I won’t lie: after just three weeks, both my hubby and I are having doubts about parenthood. What did we get ourselves into? we’ve asked. And, Does our baby come with a return policy? I feel terrible even typing those things, but from all the parenting books I’ve read (blame it on graduate school), these seem to be normal enough questions. Yet I’ve rarely heard them spoken by friends and acquaintances who have kids. Have they just forgotten what the early days were like? If so, here’s a reminder.
My newborn son takes round-the-clock work, but offers not one smile in return. More like it, he cries, and he screams—morning, noon, and night. Although just a week or so ago all his crying made me cry, too, now I roll my eyes, pick him up again, talk to him in silly voices (perhaps desperate pleas), or, if all else fails, I lay him down to scream for ten to fifteen minutes. I can’t take more than fifteen minutes.
When I do get him down for a nap, it’s all I can do to grab a shower or a bite to eat, or, if I’m really lucky, get some laundry or dishes done. Yesterday I was able to sweep the mud room where our dogs constantly track in, well, mud, and that was a major accomplishment. Some days I also manage to get dinner made before hubby comes home, and that is always cause for profuse thanksgiving.
In the beginning (just a couple weeks ago), I remember laying Sam down for a nap and praying, Lord, can you please let him sleep for one hour? Now, with the wet blanket of reality smothering me, I have started praying, Lord, thank you for every minute—and I really mean every single minute—that Sam sleeps. Sometimes it’s fewer than ten minutes. Yesterday’s two-hour nap was a happy milestone. But no matter how long or short it is, it is always just long enough…for me to get at least one thing done. Maybe it’s just a shower, maybe it’s just washing my breast pump accessories so I can be ready to pump again after the next feeding. Stressed though I am, God sees to it that my needs are met. That’s life right now.
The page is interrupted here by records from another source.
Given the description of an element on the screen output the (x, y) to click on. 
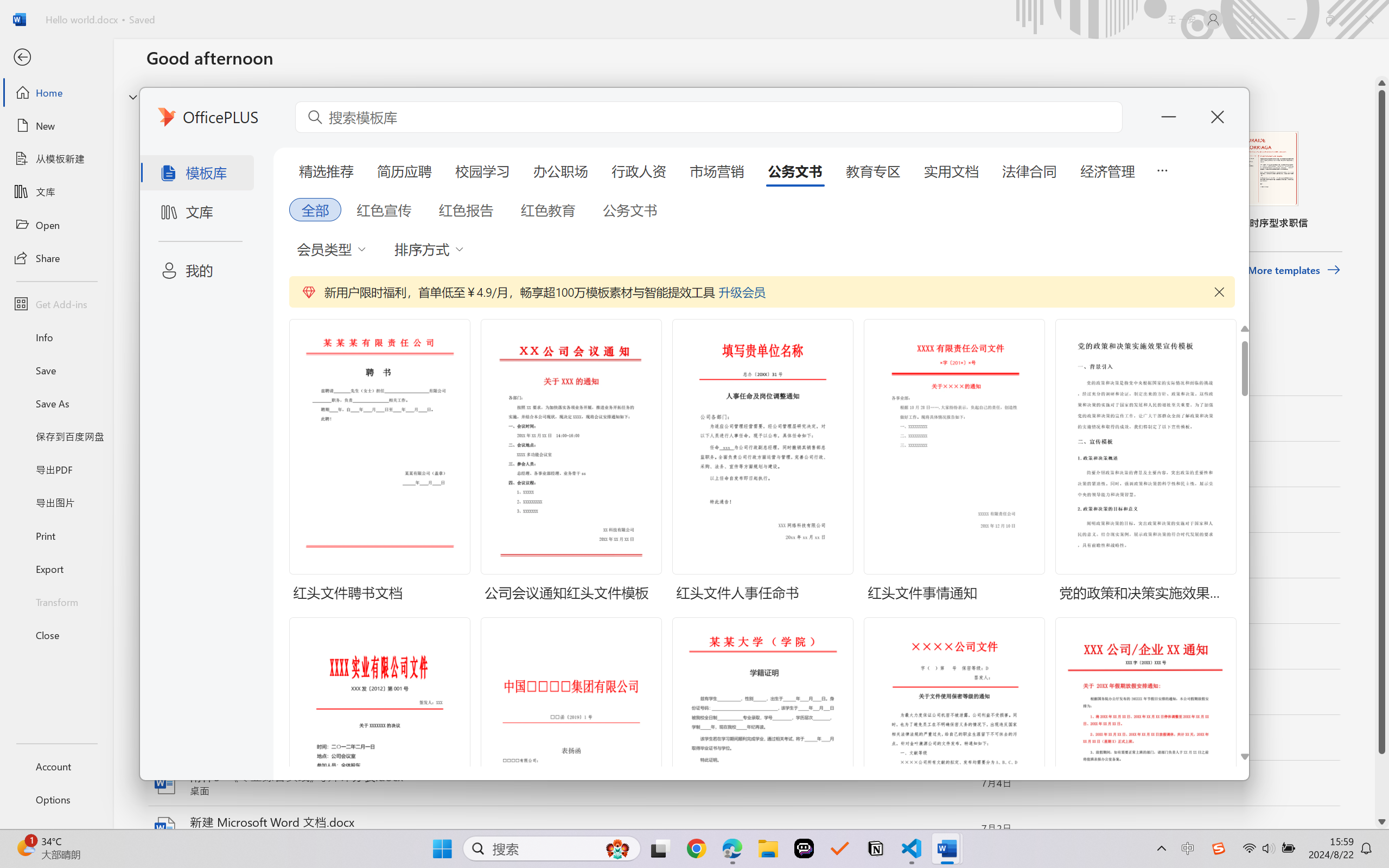
AutomationID: BadgeAnchorLargeTicker (24, 847)
Line down (1382, 821)
Poe (804, 848)
Given the description of an element on the screen output the (x, y) to click on. 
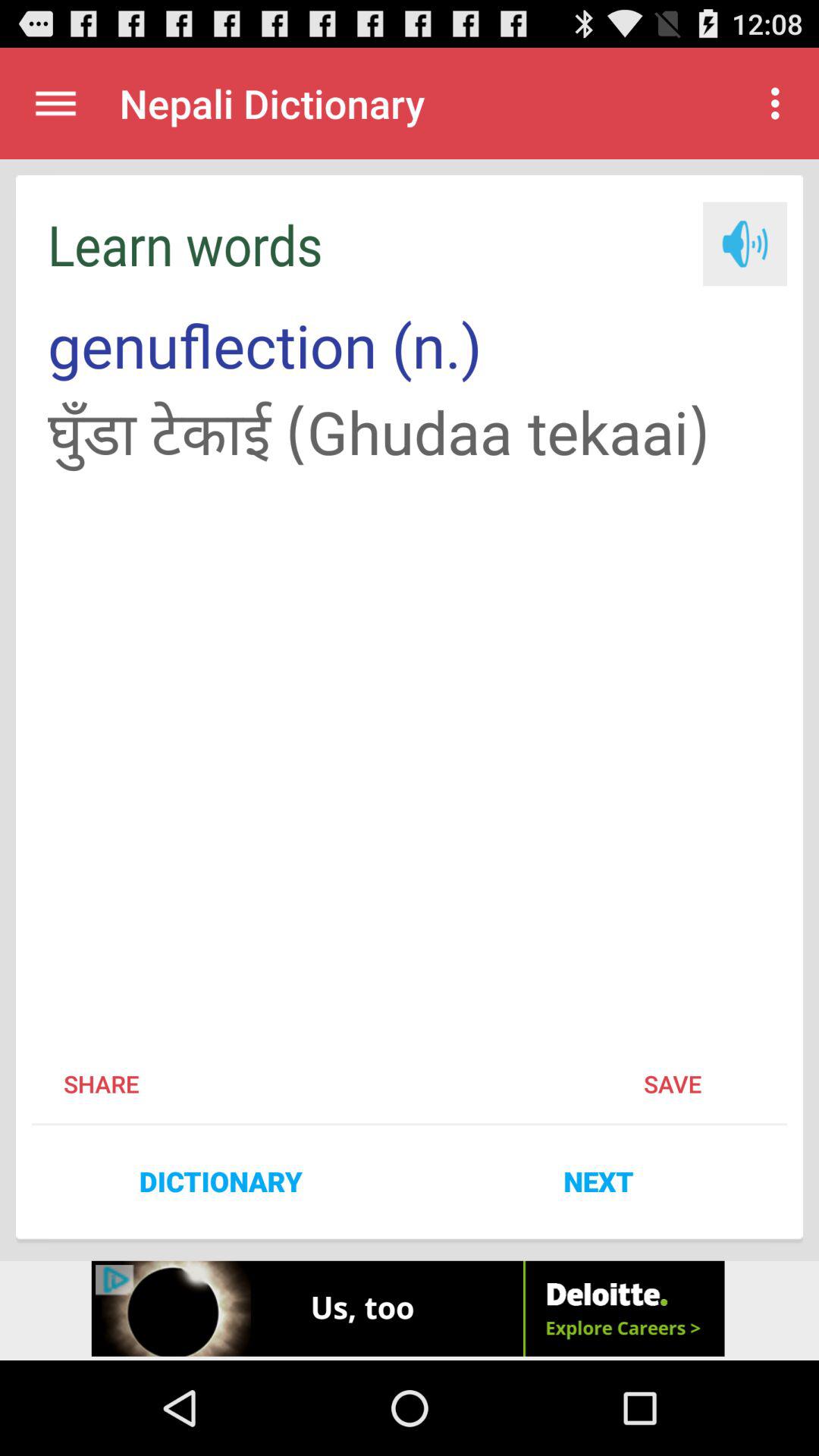
speaker option (744, 243)
Given the description of an element on the screen output the (x, y) to click on. 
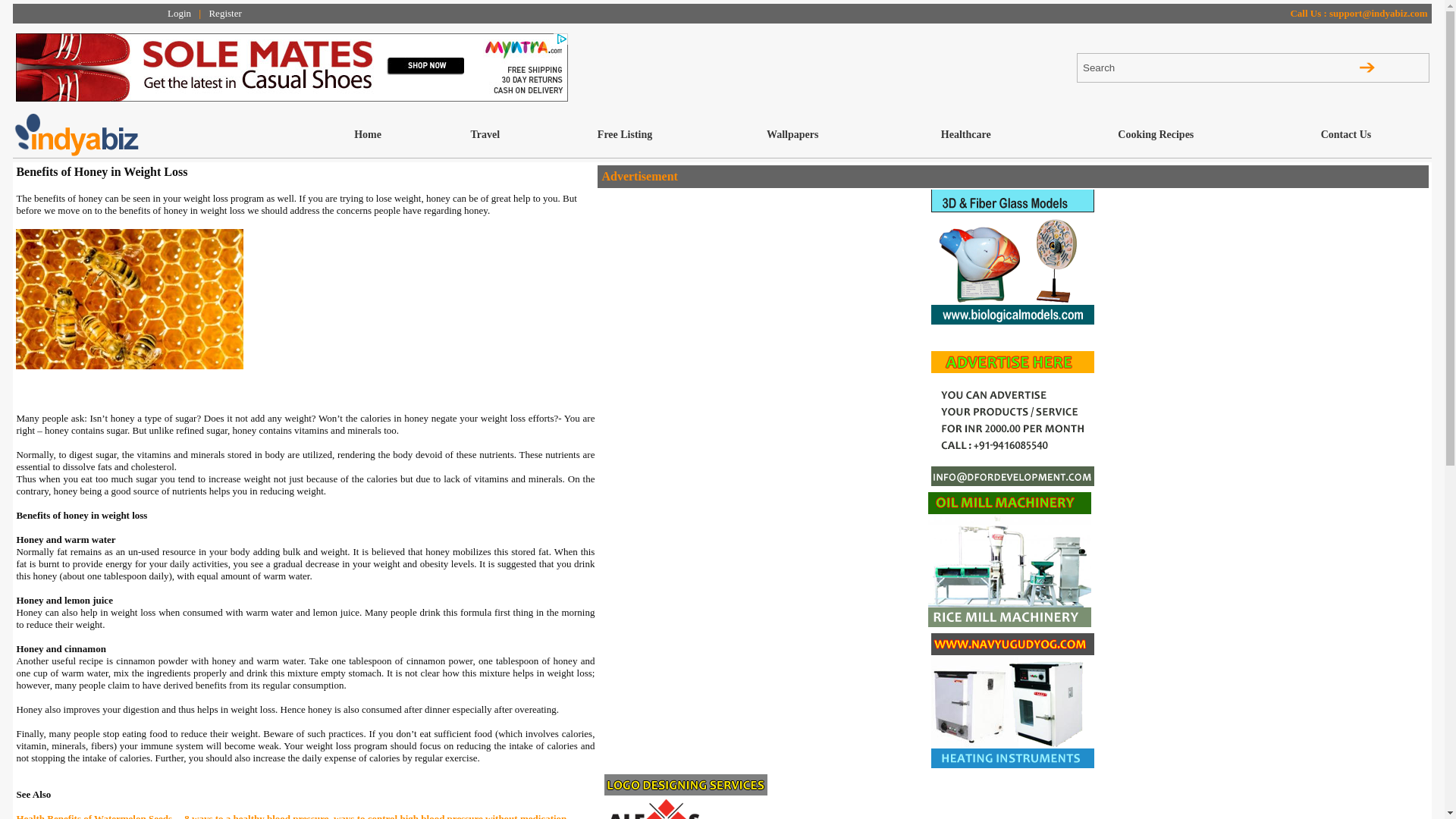
Health Benefits of Watermelon Seeds (93, 816)
Home (367, 134)
Healthcare (965, 134)
Register (224, 13)
Contact Us (1345, 134)
Login (178, 13)
Cooking Recipes (1155, 134)
Search (1154, 67)
Wallpapers (792, 134)
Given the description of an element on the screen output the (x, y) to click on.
Right now, I’m only accomplishing the most basic necessities. For an overachiever like myself, this is near torture. But, sigh, it’s good for me. It’s good to remember how dependent I am on God for my most basic necessities: food, clothing, shelter. Little Sam has reminded me of this. Because he is taking his sweet time to regain his birth weight, I’ve been worried about my milk supply. I’ve been worried about him. When I’m tempted to resent him for “chaining” me to a feeding schedule, I am softened to remember that, with all these feedings, this little, helpless being is totally depending on me for his life. Suddenly, all these mundane feedings are hardly small or insignificant. Likewise, motherhood.
Lord, when I’m tempted to see my new “job” as merely frustrating, difficult, and insignificant, remind me what a privilege it is. Help me see my job as a miracle—I’ve gotten to play a small part in creating a life, and now I get a small part in sustaining it. I get to understand what your job is like just a little more. I get to experience your love just a little deeper.
So this is what it comes down to (after forty minutes of feeding): a sweet, helpless baby sleeping silently on my chest, depending totally on me for his sustenance, his life. How can I stay angry at a sleeping baby? It’s impossible. This must be one of the survival mechanisms God built in to all newborn babies—for them and for their parents.